Updating Controls in Duluth
Our M.L. Hibbard Renewable Energy Center power plant in Duluth, Minn., (Figure 1) has a multi-fuel traveling grate boiler that burns both wood waste and coal. The boiler generates steam that feeds two condensing turbines that provide power to the grid and supply steam to the New Page Paper Mill. The plant is working to be able to burn 665,000 tons of biomass per year and 13,000 tons of coal to produce 3,600,000 klb of steam to generate 220,000 mWh of power and supply process steam to the New Page Paper Mill.

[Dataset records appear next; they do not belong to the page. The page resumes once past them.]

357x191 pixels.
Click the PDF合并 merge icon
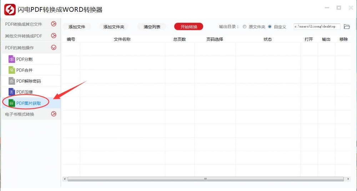[x=12, y=70]
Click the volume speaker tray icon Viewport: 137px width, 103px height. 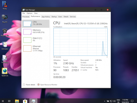point(114,101)
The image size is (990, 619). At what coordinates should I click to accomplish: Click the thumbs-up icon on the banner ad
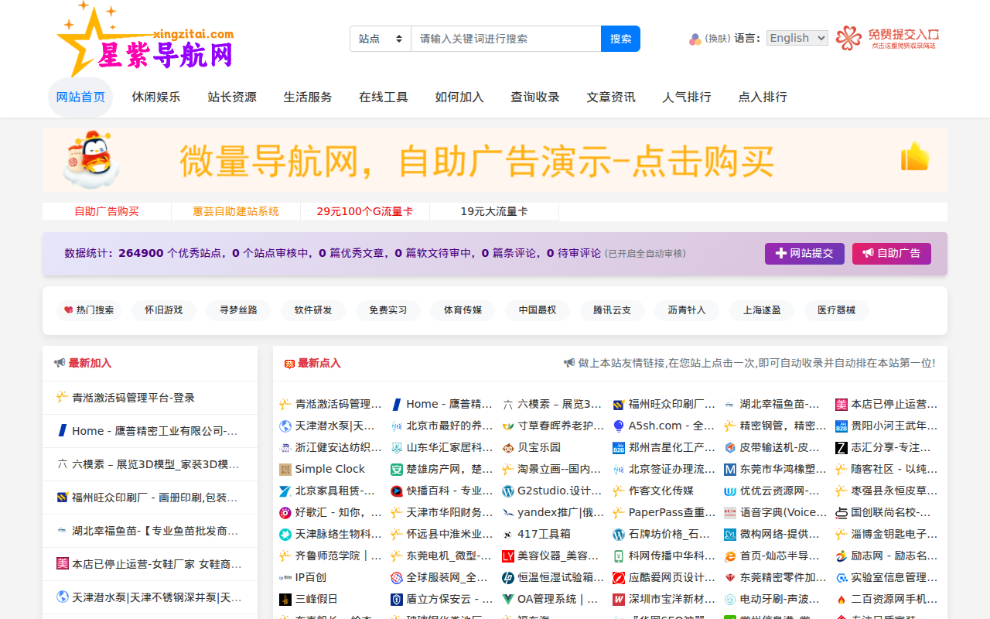point(915,156)
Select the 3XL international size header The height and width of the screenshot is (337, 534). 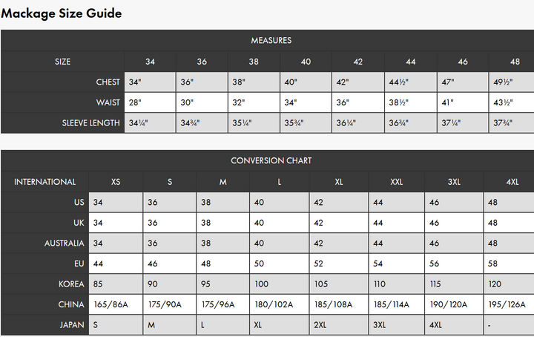pyautogui.click(x=454, y=182)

The boilers, when owned by the City of Duluth, were primarily used for steam generation for the paper mill and generated electricity only when excess steam was available. Over time, ownership of the boilers was transferred to Minnesota Power, and legislation was enacted that mandated power facilities generate a substantial amount of their power from renewable sources.
We wanted the facility to maximize generation while maintaining the load to the paper mill and to do so in an optimal fashion under automatic control. Although it was a multi-fuel plant, the control system as it was implemented wouldn't support substantially increasing the amount of biofuel without excessive intervention and attention from our operators. It also wouldn't permit us to prioritize the amount of power generated from the plant.
Although the overall plant was controlled by a modern Emerson Process Management DeltaV control system (www.emersonprocess.com/), much of the plant had older control equipment with limited capability. The two boilers were converted to burn wood residue and coal in 1986 and 1987 and have been running virtually unchanged ever since.
Manual intervention by our operators was often required as steam demand varied, as fuel quality varied, and as other conditions changed. The excess oxygen control was inoperative, and at times we had to manage process swings using natural gas as a supplemental fuel because the control system couldn't react fast enough with coal or wood fuel. Boiler warm-up was a cumbersome process that required multiple operators, and the variability between operating shifts was excessive.
In 2010, we decided to upgrade the boiler and its controls. We were planning to burn more wood waste to meet increasing regulatory requirements, and we had to supply steam to the New Page paper mill. The New Page mill would consume about 40% of the steam produced,
As is typical when supplying utilities to an industrial process, we have no control over demand. The mill can increase or decrease its steam demand nearly instantaneously by wide margins, thereby upsetting boiler and steam turbine operations.
Another concern was related to biomass regulations. At the time we began the upgrade project, we did not know what the U.S. Environmental Protection Agency (EPA) or the State of Minnesota would eventually pass in terms of legislation regulating the use of alternate fuels. Therefore, the control system would have to accommodate virtually any mix of wood and coal fuel.
These new developments meant we could no longer count on controlling the boiler with frequent manual intervention. We wanted to achieve maximum steam production from wood, savings in emissions and faster response to upsets. We also wanted to reduce operational problems such excessive ash carryover that was causing a need for frequent boiler cleaning.
The solution was twofold. First, we addressed boiler process issues by installing a new overfire air (OFA) system from Jansen Combustion and Boiler Technologies (www.jansenboiler.com). Jansen's retrofit included new OFA ports, a new duct design with improved measurement locations and new damper actuators with position feedback. The OFA system (Figure 2) improves air delivery to the boiler by getting air to where it is needed for biomass burning and creating a turbulent mixing zone to allow complete burnout.